Dresden - Wie geht man in Eueren Familien mit dem Thema um?

Hi,

bin ja z.Zt. kaum hier, wenn doch, moser ich zu meinen Standardthemen und hab` dann doch wieder keine Zeit zum Nachgucken.

Trotzdem: Habt Ihr gerade den o.g. Film gesehen? Liebesgeschichte in historischen Horrorkontext verpackt hin oder her - wie geht man in Eueren Familien mit der Thematik "Nationalsozialismus" und 2.Weltkrieg um? Bei uns wurde nie heroisiert (weder in die eine, noch in die andere Richtung), es kam nie der Text "Damit hatten wir nichts zu tun" o.ä.. Ich ärgere mich immer massiv, wenn ich z.B. thematisiere, daß etwa 50km von meinem Wohnort eine damals bekannte KZ-Außenstelle existierte und in einem weiteren Lager schwangere Zwangsarbeiterinnen ihr Kinder unter unbeschreiblichen Umständen zur Welt bringen mußten und "man" dann die Babies bis zu ihrem zwangsläufigen Tod unversorgt ließ. "Des ham mir do net mitkriagt" - aha, aber auf den nieder-/oberbayrischen Höfen durften sie schuften, oder hat man das auch nicht mitbekommen? Böse Frage, Themenwechsel oder das pampige Argument "Sie haben ja die Zeit nicht miterlebt", beleidigter Abgang. Stimmt, aber ich lasse mich nicht daran hindern, Geschöntes zu hinterfragen. In einem meiner Kurse wurde ich sogar einmal massiv beschimpft deswegen...
Nachdem ich ja u.a. Geschichte studiert hatte, löchere ich passioniert alle alten Leute, die diese Zeit mitbekommen haben. Meine Mutter, Baujahr `33, erzählt in letzter Zeit immer mehr aus ihrer Kindheit, wobei viel Bitterkeit, wieder aufkeimende Ängste und Entsetzen mitschwingen. Die meisten aber schaffen es bis heute, sich als unbedarfte liebe Leutchen zu präsentieren, die doch absolut nichts von der Politik, den Auswirkungen, dem Krieg, etc. mitbekommen hätten - das ist nachweislich erlogen. Andere hingegen haben den Anstand, sich nicht freireden zu wollen, wobei ich keine Selbstgeißelungen erwarte.

Datenauszug:
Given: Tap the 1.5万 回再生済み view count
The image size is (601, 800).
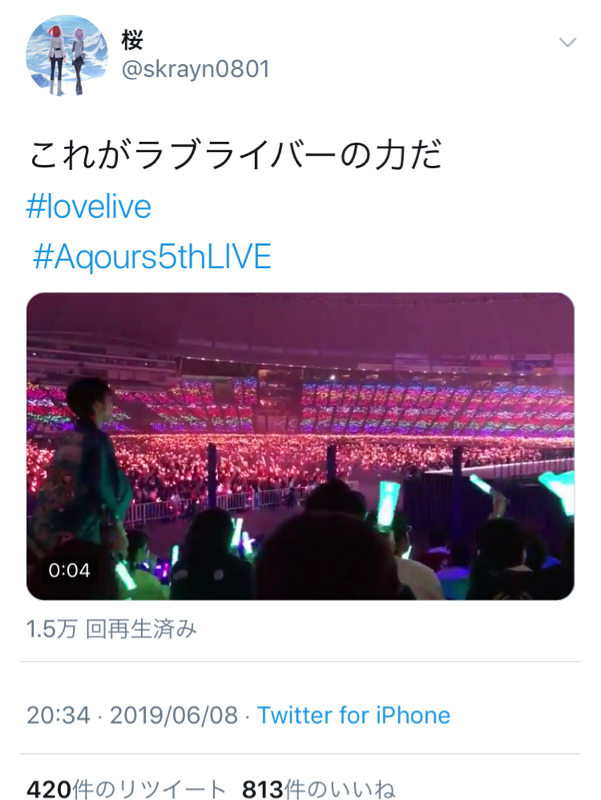Looking at the screenshot, I should 112,628.
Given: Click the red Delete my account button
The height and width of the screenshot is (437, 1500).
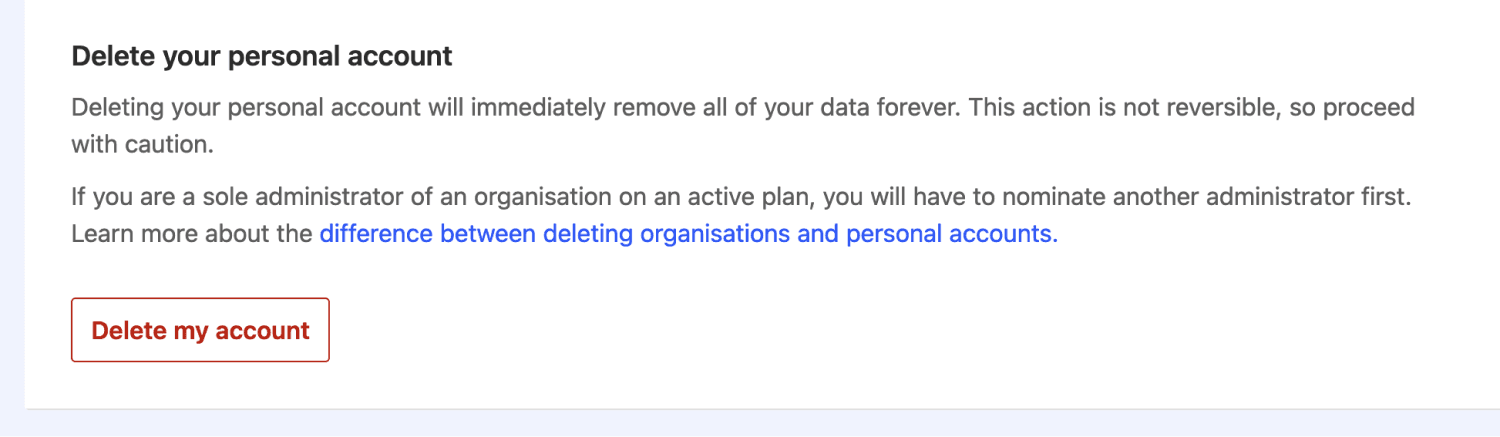Looking at the screenshot, I should click(200, 330).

Arbeitsschritte:
1. Wie weit ist die KZ-Außenstelle, die im Forenbeitrag über den Umgang mit dem Nationalsozialismus erwähnt wird, vom Wohnort der schreibenden Person entfernt?
2. Entnehmen Sie bitte dem Forenbeitrag den Abschnitt, der bei den Worten "Nachdem ich ja" beginnt, und hören Sie nach "keine Selbstgeißelungen erwarte." auf.

Die Lösungen:
1. Etwa 50 km.

2.
Nachdem ich ja u.a. Geschichte studiert hatte, löchere ich passioniert alle alten Leute, die diese Zeit mitbekommen haben. Meine Mutter, Baujahr `33, erzählt in letzter Zeit immer mehr aus ihrer Kindheit, wobei viel Bitterkeit, wieder aufkeimende Ängste und Entsetzen mitschwingen. Die meisten aber schaffen es bis heute, sich als unbedarfte liebe Leutchen zu präsentieren, die doch absolut nichts von der Politik, den Auswirkungen, dem Krieg, etc. mitbekommen hätten - das ist nachweislich erlogen. Andere hingegen haben den Anstand, sich nicht freireden zu wollen, wobei ich keine Selbstgeißelungen erwarte.